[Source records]
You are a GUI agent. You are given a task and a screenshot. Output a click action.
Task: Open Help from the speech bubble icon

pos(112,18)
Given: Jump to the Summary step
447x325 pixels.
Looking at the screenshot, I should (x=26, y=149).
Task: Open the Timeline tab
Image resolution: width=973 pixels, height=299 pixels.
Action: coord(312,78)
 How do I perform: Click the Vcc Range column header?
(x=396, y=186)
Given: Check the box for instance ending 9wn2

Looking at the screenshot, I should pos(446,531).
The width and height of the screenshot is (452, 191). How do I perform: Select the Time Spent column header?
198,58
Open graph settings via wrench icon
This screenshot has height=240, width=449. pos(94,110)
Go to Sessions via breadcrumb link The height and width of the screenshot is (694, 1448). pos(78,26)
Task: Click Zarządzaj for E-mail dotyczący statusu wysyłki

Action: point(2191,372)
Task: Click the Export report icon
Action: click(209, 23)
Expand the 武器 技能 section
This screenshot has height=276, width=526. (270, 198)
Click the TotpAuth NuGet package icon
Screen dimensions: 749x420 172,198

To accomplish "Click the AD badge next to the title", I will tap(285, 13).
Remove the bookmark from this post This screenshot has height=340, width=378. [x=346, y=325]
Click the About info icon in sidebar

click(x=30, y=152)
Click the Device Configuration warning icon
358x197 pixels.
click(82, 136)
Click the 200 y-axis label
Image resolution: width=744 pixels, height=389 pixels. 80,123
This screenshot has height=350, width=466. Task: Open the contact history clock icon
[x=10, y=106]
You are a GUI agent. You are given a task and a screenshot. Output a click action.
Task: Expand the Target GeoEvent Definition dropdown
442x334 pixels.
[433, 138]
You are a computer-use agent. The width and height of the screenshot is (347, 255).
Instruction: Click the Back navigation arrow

Your assignment
The lines to write out run from the one with "Click the 200 y-axis label" through the end of the records. Give them exactly, and only them.

Task output
Click the 200 y-axis label
Image resolution: width=744 pixels, height=389 pixels. 80,123
This screenshot has height=350, width=466. Task: Open the contact history clock icon
[x=10, y=106]
You are a GUI agent. You are given a task and a screenshot. Output a click action.
Task: Expand the Target GeoEvent Definition dropdown
442x334 pixels.
[433, 138]
You are a computer-use agent. The width and height of the screenshot is (347, 255).
Instruction: Click the Back navigation arrow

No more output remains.